Oh, I didn't say it was strictly theatrical, just that this was his point of reference. As someone whose comics come from this place as well(my first series was adapted from a play of mine and I'm currently doing a version of Wedekind's LULU--and by the way, I was thrilled to see her show up in the new LOEG for this reason), I find his work technically useful to look at, even if, as a reader, it sometimes leaves me a little cold. Again, I think I may just not yet be old enough--I'm 40--to "get" his later work; I don't think it was being written with someone my age in mind.
But what I mean is that, rather than a "cinematic" approach which is composition-predominant, treating the figure as a subject in the frame, Eisner's approach is more "actorly," following the fluid ups and downs and dynamics of gesture. That he often foregoes any panel boundaries but very liquid washes that only darken, but don't bound, the edge of the storytelling unit, is one part of how this manifests with him. Think of how many pages you can think of in his later work that follow only the motion and speech of the figure, in a series of "peak moments."
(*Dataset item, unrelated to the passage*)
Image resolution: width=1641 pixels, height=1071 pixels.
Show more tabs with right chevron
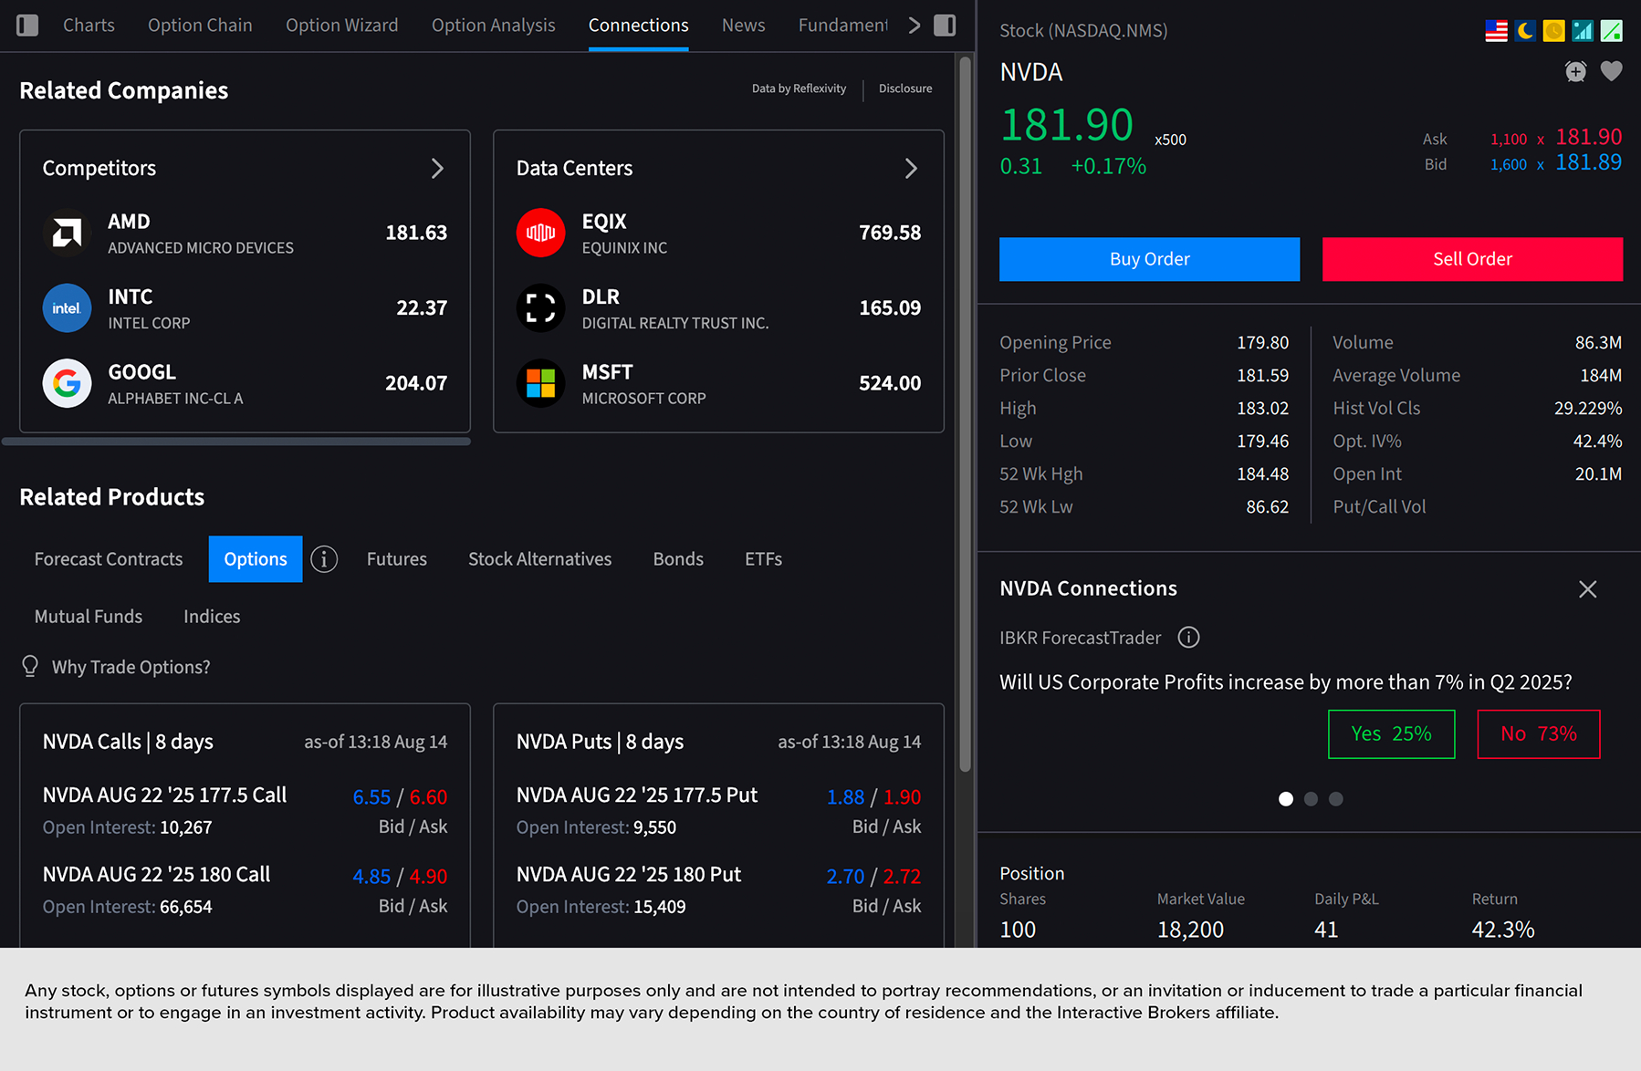[x=914, y=26]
That's only a very rough way of trying to describe what I mean, and while I myself try to let my characters "act," I'm more likely to edit those moments down than Eisner, because I try to have each page have its own beginning, middle, and end and rarely let a unit of action stretch more than one at a time. But I'm about plot. Eisner would give his stuff more space, because his stuff was, much more than the work of most cartoonists, focused on character, but not in a way of delineating the character's details, but more an ambient flow.
Again, clumsily put. Someone please tell me what I'm trying to effing say here. Argh!